• WORK TO COMPLETE: The stretch from the line with "1076x605 pixels." through the line with "Given: Click the orange minus zoom-out button" in the records below: write it out exactly, and nothing else.

• THE DATA:
· · · · ·

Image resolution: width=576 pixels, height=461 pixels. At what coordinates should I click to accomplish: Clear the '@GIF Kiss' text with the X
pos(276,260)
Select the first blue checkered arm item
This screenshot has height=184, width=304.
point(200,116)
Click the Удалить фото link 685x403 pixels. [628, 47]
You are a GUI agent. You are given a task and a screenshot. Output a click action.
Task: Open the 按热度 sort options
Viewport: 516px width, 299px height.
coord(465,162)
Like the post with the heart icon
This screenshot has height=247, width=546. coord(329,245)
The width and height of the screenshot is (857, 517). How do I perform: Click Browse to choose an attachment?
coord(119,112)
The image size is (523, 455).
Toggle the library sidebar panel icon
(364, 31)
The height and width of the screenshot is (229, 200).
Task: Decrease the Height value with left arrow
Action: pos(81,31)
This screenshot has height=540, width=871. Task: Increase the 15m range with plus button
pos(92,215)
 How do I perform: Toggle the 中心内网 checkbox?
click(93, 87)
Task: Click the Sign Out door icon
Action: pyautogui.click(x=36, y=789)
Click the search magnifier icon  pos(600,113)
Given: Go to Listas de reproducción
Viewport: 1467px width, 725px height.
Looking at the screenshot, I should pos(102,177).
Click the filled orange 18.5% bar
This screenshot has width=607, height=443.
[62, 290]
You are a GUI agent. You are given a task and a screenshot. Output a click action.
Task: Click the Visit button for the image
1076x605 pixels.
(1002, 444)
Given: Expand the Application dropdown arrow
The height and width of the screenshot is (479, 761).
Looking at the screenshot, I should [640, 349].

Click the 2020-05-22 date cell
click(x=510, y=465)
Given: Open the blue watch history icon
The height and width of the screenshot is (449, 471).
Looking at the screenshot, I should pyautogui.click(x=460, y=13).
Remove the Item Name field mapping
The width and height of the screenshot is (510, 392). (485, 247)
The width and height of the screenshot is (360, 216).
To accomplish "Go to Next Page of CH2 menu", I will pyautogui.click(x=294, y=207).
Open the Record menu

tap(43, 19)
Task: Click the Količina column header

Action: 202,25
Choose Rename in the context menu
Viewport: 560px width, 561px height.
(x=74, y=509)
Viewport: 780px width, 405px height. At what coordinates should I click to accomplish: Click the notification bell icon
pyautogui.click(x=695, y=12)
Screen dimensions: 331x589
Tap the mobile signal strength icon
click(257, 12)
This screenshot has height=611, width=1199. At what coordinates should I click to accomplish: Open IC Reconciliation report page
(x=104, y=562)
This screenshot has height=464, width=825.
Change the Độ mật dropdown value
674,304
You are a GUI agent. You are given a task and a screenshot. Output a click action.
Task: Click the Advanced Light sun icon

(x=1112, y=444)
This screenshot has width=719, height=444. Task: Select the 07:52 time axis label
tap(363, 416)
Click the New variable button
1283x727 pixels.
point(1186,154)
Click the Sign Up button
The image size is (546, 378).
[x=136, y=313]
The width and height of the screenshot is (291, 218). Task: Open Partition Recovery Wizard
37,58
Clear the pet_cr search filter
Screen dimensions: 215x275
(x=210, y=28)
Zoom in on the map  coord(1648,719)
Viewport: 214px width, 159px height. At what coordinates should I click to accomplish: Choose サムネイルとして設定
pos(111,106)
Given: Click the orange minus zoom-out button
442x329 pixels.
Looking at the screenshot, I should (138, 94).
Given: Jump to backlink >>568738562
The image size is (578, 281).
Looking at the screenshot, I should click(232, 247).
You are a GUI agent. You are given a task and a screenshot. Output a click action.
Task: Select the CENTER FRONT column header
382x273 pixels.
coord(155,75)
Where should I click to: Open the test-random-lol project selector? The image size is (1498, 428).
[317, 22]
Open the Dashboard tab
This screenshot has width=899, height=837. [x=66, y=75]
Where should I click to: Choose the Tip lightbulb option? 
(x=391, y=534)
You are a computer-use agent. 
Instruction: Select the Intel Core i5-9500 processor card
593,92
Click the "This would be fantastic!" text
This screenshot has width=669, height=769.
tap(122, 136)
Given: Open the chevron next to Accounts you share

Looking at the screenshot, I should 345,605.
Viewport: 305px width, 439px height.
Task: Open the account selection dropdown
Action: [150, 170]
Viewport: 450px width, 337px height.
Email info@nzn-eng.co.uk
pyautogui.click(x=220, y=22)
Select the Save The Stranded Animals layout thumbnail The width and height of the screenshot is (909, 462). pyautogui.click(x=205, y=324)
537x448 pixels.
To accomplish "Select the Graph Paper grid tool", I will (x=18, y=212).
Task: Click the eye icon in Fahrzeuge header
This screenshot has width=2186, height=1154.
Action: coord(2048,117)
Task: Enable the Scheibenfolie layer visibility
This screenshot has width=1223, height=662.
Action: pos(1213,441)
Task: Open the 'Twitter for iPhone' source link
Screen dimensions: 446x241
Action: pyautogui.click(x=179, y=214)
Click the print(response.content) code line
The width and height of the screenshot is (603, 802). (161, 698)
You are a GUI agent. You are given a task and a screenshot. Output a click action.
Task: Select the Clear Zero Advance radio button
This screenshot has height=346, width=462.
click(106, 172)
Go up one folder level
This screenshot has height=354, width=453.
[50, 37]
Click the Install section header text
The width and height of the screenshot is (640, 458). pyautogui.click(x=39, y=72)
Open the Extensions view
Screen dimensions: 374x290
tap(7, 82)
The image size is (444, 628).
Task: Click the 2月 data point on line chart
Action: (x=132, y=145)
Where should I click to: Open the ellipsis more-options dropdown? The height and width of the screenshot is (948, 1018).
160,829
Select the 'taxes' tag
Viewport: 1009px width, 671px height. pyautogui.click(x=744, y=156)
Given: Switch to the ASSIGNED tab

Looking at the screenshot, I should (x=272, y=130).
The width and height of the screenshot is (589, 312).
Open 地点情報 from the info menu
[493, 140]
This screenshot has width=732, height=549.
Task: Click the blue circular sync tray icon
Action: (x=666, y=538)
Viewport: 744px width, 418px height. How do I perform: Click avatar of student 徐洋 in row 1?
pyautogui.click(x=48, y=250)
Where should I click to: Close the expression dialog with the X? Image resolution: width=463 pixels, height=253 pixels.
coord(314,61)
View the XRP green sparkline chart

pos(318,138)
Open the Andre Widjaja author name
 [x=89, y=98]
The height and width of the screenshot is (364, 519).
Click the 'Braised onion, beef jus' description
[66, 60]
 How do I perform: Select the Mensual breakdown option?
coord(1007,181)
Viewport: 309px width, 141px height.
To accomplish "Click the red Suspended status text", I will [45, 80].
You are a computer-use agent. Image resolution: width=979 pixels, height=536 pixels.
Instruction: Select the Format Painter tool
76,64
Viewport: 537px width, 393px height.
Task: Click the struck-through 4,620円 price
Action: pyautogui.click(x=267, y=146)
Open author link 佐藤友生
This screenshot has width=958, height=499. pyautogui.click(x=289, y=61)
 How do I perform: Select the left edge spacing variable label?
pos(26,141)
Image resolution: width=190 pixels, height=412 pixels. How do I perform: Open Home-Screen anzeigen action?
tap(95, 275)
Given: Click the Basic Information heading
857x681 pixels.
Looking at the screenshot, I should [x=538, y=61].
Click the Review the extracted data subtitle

· · · · ·

• RESPONSE TO THE TASK:
1076x605 pixels.
(1002, 444)
Given: Expand the Application dropdown arrow
The height and width of the screenshot is (479, 761).
Looking at the screenshot, I should [640, 349].

Click the 2020-05-22 date cell
click(x=510, y=465)
Given: Open the blue watch history icon
The height and width of the screenshot is (449, 471).
Looking at the screenshot, I should pyautogui.click(x=460, y=13).
Remove the Item Name field mapping
The width and height of the screenshot is (510, 392). (485, 247)
The width and height of the screenshot is (360, 216).
To accomplish "Go to Next Page of CH2 menu", I will pyautogui.click(x=294, y=207).
Open the Record menu

tap(43, 19)
Task: Click the Količina column header

Action: 202,25
Choose Rename in the context menu
Viewport: 560px width, 561px height.
(x=74, y=509)
Viewport: 780px width, 405px height. At what coordinates should I click to accomplish: Click the notification bell icon
pyautogui.click(x=695, y=12)
Screen dimensions: 331x589
Tap the mobile signal strength icon
click(257, 12)
This screenshot has height=611, width=1199. At what coordinates should I click to accomplish: Open IC Reconciliation report page
(x=104, y=562)
This screenshot has height=464, width=825.
Change the Độ mật dropdown value
674,304
You are a GUI agent. You are given a task and a screenshot. Output a click action.
Task: Click the Advanced Light sun icon

(x=1112, y=444)
This screenshot has width=719, height=444. Task: Select the 07:52 time axis label
tap(363, 416)
Click the New variable button
1283x727 pixels.
point(1186,154)
Click the Sign Up button
The image size is (546, 378).
[x=136, y=313]
The width and height of the screenshot is (291, 218). Task: Open Partition Recovery Wizard
37,58
Clear the pet_cr search filter
Screen dimensions: 215x275
(x=210, y=28)
Zoom in on the map  coord(1648,719)
Viewport: 214px width, 159px height. At what coordinates should I click to accomplish: Choose サムネイルとして設定
pos(111,106)
Given: Click the orange minus zoom-out button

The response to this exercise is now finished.